### Activity
Each of the entries should be output exactly, with nothing left out.

### Extracted data
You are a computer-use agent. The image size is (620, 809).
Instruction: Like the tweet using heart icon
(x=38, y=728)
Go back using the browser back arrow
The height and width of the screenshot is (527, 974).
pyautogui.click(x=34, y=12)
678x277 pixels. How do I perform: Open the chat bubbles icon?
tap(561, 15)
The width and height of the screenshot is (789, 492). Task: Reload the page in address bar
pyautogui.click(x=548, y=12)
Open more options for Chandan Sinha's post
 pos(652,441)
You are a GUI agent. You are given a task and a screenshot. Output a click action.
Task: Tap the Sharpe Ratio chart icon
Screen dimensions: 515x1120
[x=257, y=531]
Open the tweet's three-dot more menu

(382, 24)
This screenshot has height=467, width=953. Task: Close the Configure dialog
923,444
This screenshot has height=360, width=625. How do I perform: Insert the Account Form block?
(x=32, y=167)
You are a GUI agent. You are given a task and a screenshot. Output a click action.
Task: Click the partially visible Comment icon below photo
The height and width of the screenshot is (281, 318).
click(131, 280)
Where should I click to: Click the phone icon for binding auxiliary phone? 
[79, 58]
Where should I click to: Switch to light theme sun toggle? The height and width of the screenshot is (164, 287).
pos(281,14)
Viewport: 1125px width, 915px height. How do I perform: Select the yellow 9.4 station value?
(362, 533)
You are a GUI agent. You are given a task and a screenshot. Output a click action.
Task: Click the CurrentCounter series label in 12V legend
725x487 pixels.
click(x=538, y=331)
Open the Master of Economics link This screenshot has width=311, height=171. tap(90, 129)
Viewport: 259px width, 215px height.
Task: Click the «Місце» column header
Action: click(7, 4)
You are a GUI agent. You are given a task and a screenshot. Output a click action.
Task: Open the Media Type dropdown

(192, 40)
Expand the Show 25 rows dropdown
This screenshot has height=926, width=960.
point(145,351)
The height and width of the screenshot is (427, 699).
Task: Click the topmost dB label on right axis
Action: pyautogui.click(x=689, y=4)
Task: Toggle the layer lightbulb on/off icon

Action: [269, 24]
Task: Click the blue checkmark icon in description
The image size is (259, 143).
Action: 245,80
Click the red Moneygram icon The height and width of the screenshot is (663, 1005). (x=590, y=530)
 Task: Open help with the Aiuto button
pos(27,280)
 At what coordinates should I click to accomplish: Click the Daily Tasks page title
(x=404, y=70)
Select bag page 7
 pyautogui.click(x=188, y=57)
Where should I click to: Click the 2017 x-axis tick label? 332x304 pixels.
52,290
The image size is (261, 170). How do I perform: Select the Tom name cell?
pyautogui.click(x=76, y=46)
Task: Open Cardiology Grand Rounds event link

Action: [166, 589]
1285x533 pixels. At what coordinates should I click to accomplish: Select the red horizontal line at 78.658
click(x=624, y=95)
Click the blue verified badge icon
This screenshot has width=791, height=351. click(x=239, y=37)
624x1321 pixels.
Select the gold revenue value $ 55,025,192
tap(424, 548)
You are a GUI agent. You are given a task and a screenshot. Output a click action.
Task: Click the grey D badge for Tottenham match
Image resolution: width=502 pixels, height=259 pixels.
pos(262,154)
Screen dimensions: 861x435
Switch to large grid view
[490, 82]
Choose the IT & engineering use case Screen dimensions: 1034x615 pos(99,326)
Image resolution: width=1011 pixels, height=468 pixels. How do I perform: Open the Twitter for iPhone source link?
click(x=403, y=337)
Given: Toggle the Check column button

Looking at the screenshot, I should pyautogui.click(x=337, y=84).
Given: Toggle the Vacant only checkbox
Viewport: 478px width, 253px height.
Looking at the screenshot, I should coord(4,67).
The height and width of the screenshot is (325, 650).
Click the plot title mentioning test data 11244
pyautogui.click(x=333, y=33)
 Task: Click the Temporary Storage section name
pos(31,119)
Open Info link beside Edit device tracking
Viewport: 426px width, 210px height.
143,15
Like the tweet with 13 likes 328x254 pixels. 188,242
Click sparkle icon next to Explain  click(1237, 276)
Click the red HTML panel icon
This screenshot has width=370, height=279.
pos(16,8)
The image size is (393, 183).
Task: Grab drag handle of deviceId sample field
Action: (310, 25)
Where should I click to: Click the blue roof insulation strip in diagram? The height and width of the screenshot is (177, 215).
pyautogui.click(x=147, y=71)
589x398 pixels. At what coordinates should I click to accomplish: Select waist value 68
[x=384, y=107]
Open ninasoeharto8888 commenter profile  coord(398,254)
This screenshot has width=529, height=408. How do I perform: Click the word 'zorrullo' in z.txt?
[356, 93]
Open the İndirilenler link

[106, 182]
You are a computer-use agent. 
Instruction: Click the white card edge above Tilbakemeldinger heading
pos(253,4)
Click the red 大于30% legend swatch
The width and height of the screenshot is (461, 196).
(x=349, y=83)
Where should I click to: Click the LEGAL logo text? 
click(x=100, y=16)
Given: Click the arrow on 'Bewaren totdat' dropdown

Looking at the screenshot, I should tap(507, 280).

### Answer box
You are a computer-use agent. The image size is (620, 809).
Instruction: Like the tweet using heart icon
(x=38, y=728)
Go back using the browser back arrow
The height and width of the screenshot is (527, 974).
pyautogui.click(x=34, y=12)
678x277 pixels. How do I perform: Open the chat bubbles icon?
tap(561, 15)
The width and height of the screenshot is (789, 492). Task: Reload the page in address bar
pyautogui.click(x=548, y=12)
Open more options for Chandan Sinha's post
 pos(652,441)
You are a GUI agent. You are given a task and a screenshot. Output a click action.
Task: Tap the Sharpe Ratio chart icon
Screen dimensions: 515x1120
[x=257, y=531]
Open the tweet's three-dot more menu

(382, 24)
This screenshot has height=467, width=953. Task: Close the Configure dialog
923,444
This screenshot has height=360, width=625. How do I perform: Insert the Account Form block?
(x=32, y=167)
You are a GUI agent. You are given a task and a screenshot. Output a click action.
Task: Click the partially visible Comment icon below photo
The height and width of the screenshot is (281, 318).
click(131, 280)
Where should I click to: Click the phone icon for binding auxiliary phone? 
[79, 58]
Where should I click to: Switch to light theme sun toggle? The height and width of the screenshot is (164, 287).
pos(281,14)
Viewport: 1125px width, 915px height. How do I perform: Select the yellow 9.4 station value?
(362, 533)
You are a GUI agent. You are given a task and a screenshot. Output a click action.
Task: Click the CurrentCounter series label in 12V legend
725x487 pixels.
click(x=538, y=331)
Open the Master of Economics link This screenshot has width=311, height=171. tap(90, 129)
Viewport: 259px width, 215px height.
Task: Click the «Місце» column header
Action: click(7, 4)
You are a GUI agent. You are given a task and a screenshot. Output a click action.
Task: Open the Media Type dropdown

(192, 40)
Expand the Show 25 rows dropdown
This screenshot has height=926, width=960.
point(145,351)
The height and width of the screenshot is (427, 699).
Task: Click the topmost dB label on right axis
Action: pyautogui.click(x=689, y=4)
Task: Toggle the layer lightbulb on/off icon

Action: [269, 24]
Task: Click the blue checkmark icon in description
The image size is (259, 143).
Action: 245,80
Click the red Moneygram icon The height and width of the screenshot is (663, 1005). (x=590, y=530)
 Task: Open help with the Aiuto button
pos(27,280)
 At what coordinates should I click to accomplish: Click the Daily Tasks page title
(x=404, y=70)
Select bag page 7
 pyautogui.click(x=188, y=57)
Where should I click to: Click the 2017 x-axis tick label? 332x304 pixels.
52,290
The image size is (261, 170). How do I perform: Select the Tom name cell?
pyautogui.click(x=76, y=46)
Task: Open Cardiology Grand Rounds event link

Action: [166, 589]
1285x533 pixels. At what coordinates should I click to accomplish: Select the red horizontal line at 78.658
click(x=624, y=95)
Click the blue verified badge icon
This screenshot has width=791, height=351. click(x=239, y=37)
624x1321 pixels.
Select the gold revenue value $ 55,025,192
tap(424, 548)
You are a GUI agent. You are given a task and a screenshot. Output a click action.
Task: Click the grey D badge for Tottenham match
Image resolution: width=502 pixels, height=259 pixels.
pos(262,154)
Screen dimensions: 861x435
Switch to large grid view
[490, 82]
Choose the IT & engineering use case Screen dimensions: 1034x615 pos(99,326)
Image resolution: width=1011 pixels, height=468 pixels. How do I perform: Open the Twitter for iPhone source link?
click(x=403, y=337)
Given: Toggle the Check column button

Looking at the screenshot, I should pyautogui.click(x=337, y=84).
Given: Toggle the Vacant only checkbox
Viewport: 478px width, 253px height.
Looking at the screenshot, I should coord(4,67).
The height and width of the screenshot is (325, 650).
Click the plot title mentioning test data 11244
pyautogui.click(x=333, y=33)
 Task: Click the Temporary Storage section name
pos(31,119)
Open Info link beside Edit device tracking
Viewport: 426px width, 210px height.
143,15
Like the tweet with 13 likes 328x254 pixels. 188,242
Click sparkle icon next to Explain  click(1237, 276)
Click the red HTML panel icon
This screenshot has width=370, height=279.
pos(16,8)
The image size is (393, 183).
Task: Grab drag handle of deviceId sample field
Action: (310, 25)
Where should I click to: Click the blue roof insulation strip in diagram? The height and width of the screenshot is (177, 215).
pyautogui.click(x=147, y=71)
589x398 pixels. At what coordinates should I click to accomplish: Select waist value 68
[x=384, y=107]
Open ninasoeharto8888 commenter profile  coord(398,254)
This screenshot has width=529, height=408. How do I perform: Click the word 'zorrullo' in z.txt?
[356, 93]
Open the İndirilenler link

[106, 182]
You are a computer-use agent. 
Instruction: Click the white card edge above Tilbakemeldinger heading
pos(253,4)
Click the red 大于30% legend swatch
The width and height of the screenshot is (461, 196).
(x=349, y=83)
Where should I click to: Click the LEGAL logo text? 
click(x=100, y=16)
Given: Click the arrow on 'Bewaren totdat' dropdown

Looking at the screenshot, I should tap(507, 280).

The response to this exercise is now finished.